Теперь в неясном приглушенном свете он видел очертания коридора перед собой, а на выгнутой крыше у себя над головой — какую-то надпись. Он повернул голову, хотя это вызывало боль, но вход, через который он сюда проник, казалось, исчез, и он уже не знал в точности, где находится. Он попытался двинуться вперед — в округе часто говорили (и взрослые, и дети), что в этом лабиринте есть один лаз, ведущий прямо в церковь. Конечно, надо попытаться двигаться именно в этом направлении. Он отполз назад, в центр коридора, и приподнялся на руках; опираясь на локти, он подтягивал вслед за ними все тело, ни на миг не опуская при этом головы, чтобы видеть, что перед ним. Медленно продвигаясь вперед, он решил было, что услышал какой-то звук, скребущийся звук в конце коридора, откуда только что выбрался; он в ужасе повернул голову, но там ничего не было видно. Теперь, несмотря на холод, разлитый в воздухе, Томасу было жарко; почувствовав, как по лбу и крыльям носа сбегает пот, он принялся слизывать языком капли, набухавшие на верхней губе. Боль в ноге, казалось, пульсировала вместе с биением сердца, и он начал вслух вести счет, но тут же заплакал при звуке собственного голоса.

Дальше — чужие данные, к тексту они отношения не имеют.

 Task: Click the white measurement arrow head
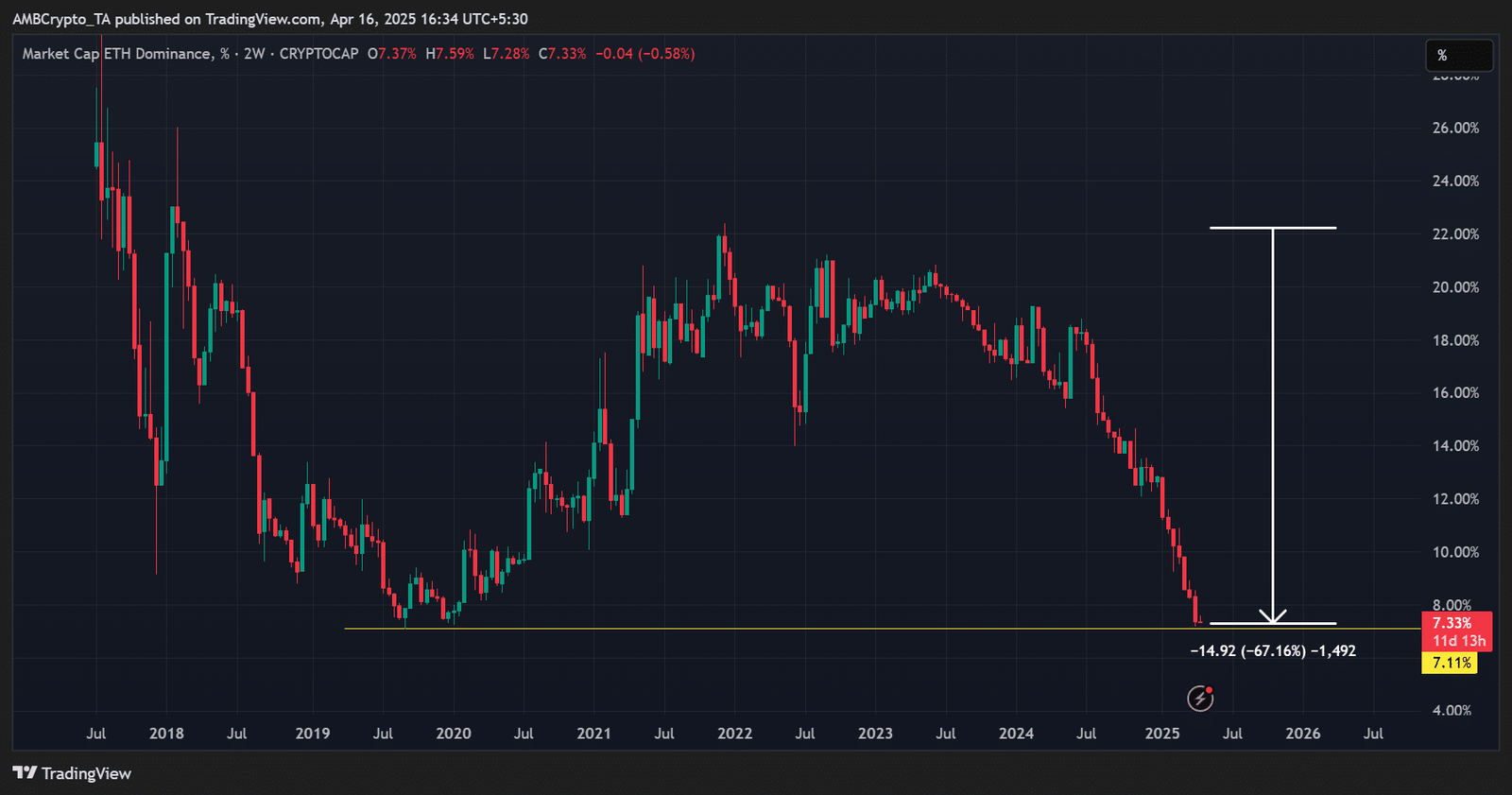point(1273,615)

Он полз мимо комнатушек или камер, которые находились за пределами его обыкновенного зрения, и все-таки старался двигаться тихо, чтобы не беспокоить тех, кто мог обитать в этом месте. Мучения заставили его забыть, что он по-прежнему движется вперед, хотя рот его был раскрыт и он, задыхаясь, ловил воздух.

Потом с ним произошла перемена: боль в ноге исчезла, и он почувствовал, как пот на лице высыхает. Остановившись, он сменил позу, снова прислонился к холодной стене, а после — голосом ясным, спокойным — затянул песенку, выученную много лет назад:

Возведем из кирпича, Кирпича, кирпича, Возведем из кирпича, Что, хозяйка, скажете? Краток век у кирпича, Кирпича, кирпича, Краток век у кирпича, Что, хозяйка, скажете?

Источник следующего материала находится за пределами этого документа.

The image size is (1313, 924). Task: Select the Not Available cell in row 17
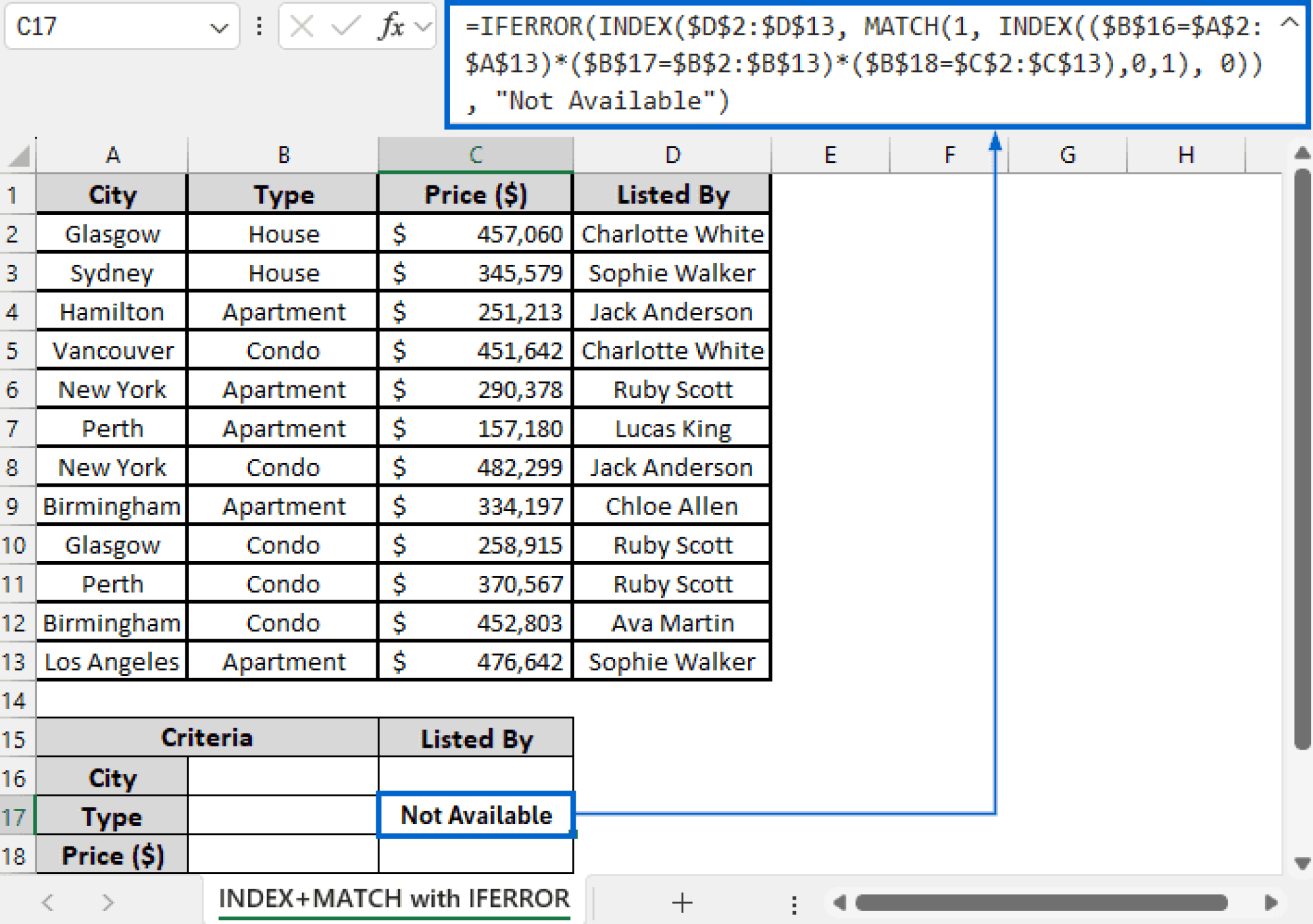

Он пропел ее три раза, и голос его эхом раздавался в коридорах и комнатах, пока не замер в каменных нишах. Взглянув на свои ладони, сделавшиеся грязными от усилий, он поплевал на них и попытался вытереть их начисто о брюки. Потом, забыв о руках, он с огромным старанием исследовал коридор, оглядываясь вокруг с тем заинтересованным выражением, какое бывает у детей, думающих, что за ними наблюдают. Он провел рукой по стене с обеих сторон от себя и над самой головой, ощупывая трещины и наросты, которые там образовались; сжав кулак, он постучал по стене, и в ответ раздался приглушенный звук, словно внутри имелись пустоты. Потом Томас издал глубокий вздох, свесил голову и уснул. Вот он выходит из коридора; вот уже прошел через верхнюю дверь, и перед ним открылась белая колокольня; вот он стоит на колокольне и готовится нырнуть в озеро. Но ему было страшно, и страх его превратился в человека. «Зачем ты сюда пришел?» — спросила она. Он повернулся к ней спиной и, опустив глаза на пыль, покрывавшую его башмаки, воскликнул: «Я — дитя земли!» Потом он почувствовал, что падает.

Когда ее сын не вернулся к чаю, миссис Хилл начала волноваться.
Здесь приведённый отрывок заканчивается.